__Provided data__.
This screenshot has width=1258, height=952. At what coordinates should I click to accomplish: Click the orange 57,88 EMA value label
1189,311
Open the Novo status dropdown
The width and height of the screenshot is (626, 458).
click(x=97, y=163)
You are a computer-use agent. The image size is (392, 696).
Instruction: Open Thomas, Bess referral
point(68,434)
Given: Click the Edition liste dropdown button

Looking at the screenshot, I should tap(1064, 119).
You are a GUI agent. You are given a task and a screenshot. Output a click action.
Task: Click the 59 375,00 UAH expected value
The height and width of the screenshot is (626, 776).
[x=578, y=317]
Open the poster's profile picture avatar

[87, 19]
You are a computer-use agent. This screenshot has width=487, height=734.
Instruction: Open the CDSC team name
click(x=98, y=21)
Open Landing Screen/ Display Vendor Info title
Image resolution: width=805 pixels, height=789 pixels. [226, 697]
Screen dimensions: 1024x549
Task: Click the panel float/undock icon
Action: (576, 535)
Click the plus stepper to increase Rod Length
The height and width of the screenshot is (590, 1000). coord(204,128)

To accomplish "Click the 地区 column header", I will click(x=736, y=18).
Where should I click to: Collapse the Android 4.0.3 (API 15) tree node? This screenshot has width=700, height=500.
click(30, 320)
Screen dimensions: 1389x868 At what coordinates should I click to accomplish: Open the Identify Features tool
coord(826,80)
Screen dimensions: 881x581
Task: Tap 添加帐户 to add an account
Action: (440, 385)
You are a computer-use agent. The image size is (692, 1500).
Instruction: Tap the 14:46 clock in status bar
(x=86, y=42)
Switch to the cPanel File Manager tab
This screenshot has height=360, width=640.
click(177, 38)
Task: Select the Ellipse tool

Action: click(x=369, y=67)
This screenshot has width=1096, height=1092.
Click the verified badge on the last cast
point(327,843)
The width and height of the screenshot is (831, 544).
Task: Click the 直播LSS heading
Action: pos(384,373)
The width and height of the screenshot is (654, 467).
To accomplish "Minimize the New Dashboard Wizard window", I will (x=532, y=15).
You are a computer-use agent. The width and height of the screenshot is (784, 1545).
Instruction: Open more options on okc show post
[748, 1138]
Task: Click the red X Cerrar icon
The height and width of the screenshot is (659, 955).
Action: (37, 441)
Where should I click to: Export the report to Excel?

__Brief__. Which lines of the listing contain the word "will"? Copy each of them.

__Result__.
To accomplish "Click the 地区 column header", I will click(x=736, y=18).
To accomplish "Minimize the New Dashboard Wizard window", I will (x=532, y=15).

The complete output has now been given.